Let $R$ be a commutative rings with unity such that $\langle a, b, c \rangle = 1$. Then show that $\langle a^{15}, b^{16}, c^{17} \rangle = 1$.
If I work in $\mathbb{Z}$, I can argue(due to prime factorisation) that gcd has not changed. But for general ring, I have no clue on how to begin with. One idea which I though of is to write $$xa + yb + zc = 1$$ and multiply it $n$-times so that I could get appropriate $a^n$ terms, but the problem with this approach is that there are cross terms which needed to be taken care.
Your intuition is good. Moreover, if you raise your equation to a high enough power, all the cross terms will end up in the ideal generated by $\{a^{15},b^{16},c^{17}\}$.

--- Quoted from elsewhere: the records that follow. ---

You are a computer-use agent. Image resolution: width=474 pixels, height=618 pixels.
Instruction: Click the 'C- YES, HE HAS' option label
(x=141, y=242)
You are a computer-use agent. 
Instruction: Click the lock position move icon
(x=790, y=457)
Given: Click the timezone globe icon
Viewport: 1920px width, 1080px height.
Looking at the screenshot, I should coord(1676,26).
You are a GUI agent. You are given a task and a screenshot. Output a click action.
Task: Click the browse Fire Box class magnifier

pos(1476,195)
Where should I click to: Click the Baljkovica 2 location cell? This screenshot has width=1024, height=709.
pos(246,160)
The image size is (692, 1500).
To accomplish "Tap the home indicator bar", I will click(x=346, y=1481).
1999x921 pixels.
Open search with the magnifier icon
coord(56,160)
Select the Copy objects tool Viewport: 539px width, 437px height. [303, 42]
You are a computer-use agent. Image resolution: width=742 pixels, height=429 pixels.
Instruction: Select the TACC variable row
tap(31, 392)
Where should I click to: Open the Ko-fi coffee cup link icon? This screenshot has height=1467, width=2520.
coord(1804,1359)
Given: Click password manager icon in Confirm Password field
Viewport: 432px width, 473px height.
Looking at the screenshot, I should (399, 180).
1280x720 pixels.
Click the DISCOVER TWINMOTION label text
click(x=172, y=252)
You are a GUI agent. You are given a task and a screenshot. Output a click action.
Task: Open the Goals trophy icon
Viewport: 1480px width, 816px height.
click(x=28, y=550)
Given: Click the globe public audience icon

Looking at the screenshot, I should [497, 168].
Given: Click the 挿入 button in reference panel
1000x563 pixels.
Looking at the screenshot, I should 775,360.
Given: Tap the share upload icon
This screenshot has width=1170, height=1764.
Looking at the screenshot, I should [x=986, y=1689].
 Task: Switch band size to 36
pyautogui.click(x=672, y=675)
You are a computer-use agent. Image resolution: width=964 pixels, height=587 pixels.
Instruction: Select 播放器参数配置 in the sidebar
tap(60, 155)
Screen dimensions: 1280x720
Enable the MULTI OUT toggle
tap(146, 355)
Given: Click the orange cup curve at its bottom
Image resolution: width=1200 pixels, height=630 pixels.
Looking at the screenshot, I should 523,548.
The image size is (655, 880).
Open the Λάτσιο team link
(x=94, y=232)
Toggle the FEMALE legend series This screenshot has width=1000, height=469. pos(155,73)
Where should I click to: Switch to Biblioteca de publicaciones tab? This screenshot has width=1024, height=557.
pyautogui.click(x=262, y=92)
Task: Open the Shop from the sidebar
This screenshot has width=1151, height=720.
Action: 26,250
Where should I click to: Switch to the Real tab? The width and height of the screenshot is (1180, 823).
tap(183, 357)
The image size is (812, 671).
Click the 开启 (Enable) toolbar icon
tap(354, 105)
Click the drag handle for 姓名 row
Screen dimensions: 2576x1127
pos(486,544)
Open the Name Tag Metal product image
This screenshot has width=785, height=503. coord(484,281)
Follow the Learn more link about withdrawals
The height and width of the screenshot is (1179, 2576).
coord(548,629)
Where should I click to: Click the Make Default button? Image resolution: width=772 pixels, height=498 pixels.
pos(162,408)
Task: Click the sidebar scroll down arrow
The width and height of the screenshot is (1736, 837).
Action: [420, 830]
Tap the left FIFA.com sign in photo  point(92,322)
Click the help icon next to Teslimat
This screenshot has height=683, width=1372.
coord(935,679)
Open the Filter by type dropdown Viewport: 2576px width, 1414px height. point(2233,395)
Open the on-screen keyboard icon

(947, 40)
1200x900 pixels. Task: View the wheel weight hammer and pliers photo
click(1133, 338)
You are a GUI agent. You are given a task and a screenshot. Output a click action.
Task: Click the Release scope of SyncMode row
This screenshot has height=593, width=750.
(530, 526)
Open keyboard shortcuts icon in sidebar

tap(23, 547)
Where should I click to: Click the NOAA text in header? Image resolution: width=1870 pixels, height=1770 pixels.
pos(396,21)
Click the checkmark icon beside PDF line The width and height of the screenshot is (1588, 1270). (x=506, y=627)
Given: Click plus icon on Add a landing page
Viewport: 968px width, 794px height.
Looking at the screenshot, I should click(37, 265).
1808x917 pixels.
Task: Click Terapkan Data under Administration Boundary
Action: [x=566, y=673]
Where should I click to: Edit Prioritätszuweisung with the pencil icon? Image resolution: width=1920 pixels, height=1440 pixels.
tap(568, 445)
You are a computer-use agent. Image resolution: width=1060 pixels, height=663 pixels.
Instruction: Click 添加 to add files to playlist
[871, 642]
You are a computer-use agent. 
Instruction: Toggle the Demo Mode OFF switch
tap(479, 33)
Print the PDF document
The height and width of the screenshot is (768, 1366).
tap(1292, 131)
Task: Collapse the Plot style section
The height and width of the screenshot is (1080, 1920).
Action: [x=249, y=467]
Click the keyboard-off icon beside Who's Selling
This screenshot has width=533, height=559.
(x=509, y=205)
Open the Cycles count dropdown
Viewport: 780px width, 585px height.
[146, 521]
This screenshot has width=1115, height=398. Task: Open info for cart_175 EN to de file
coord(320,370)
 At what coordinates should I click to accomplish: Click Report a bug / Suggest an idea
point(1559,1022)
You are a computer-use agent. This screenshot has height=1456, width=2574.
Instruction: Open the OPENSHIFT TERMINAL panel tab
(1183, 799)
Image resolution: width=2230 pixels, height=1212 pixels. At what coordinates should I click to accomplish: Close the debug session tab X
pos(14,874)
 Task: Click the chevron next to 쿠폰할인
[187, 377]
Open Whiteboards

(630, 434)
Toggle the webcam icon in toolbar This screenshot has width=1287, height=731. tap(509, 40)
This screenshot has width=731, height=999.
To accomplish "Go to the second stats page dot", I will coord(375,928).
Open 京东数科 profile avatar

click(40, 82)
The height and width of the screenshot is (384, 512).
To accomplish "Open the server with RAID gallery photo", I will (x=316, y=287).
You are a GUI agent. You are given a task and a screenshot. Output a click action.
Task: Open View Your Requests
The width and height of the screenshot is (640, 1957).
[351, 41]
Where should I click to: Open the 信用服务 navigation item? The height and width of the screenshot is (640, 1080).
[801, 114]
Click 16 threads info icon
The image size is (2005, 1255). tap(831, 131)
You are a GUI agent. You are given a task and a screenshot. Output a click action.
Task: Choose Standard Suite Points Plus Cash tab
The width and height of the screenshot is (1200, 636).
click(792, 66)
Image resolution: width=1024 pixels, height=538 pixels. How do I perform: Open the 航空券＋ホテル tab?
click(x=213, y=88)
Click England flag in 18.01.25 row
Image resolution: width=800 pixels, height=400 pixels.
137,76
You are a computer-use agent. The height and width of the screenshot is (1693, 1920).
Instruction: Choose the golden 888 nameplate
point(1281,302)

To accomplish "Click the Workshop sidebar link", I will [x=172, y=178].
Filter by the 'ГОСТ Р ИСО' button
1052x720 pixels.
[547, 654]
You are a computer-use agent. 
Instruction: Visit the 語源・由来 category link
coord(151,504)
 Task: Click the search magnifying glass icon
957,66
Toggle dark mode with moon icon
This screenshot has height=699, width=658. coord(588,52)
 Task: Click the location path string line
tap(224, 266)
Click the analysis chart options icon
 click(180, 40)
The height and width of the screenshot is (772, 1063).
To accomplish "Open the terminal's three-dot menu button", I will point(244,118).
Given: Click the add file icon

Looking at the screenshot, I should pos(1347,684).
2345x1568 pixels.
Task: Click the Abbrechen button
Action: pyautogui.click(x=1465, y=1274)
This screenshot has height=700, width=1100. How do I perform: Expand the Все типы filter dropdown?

Specifically, by the binomial theorem, you can write $$1=(xa+yb+zc)^{n}=\sum_{i+j+k=n}\left(x^iy^jz^k{n\choose k}{i+j\choose i}\right)a^ib^jc^k.$$ Let's ignore the coefficient, and focus on the monomial in $a,\,b$ and $c$. Note that if $n\geq 15+16+17$, then in every summand here, at least one of the following holds: $i\geq 15$ or $j\geq 16$ or $k\geq 17$. Thus, you could factor at least one of $a^{15}$ or $b^{16}$ or $c^{17}$ from each summand and then collect these terms to get some linear combination of them summing to $1$. Thus, just raise your equation to the power of $15+16+17=48$, and you're done!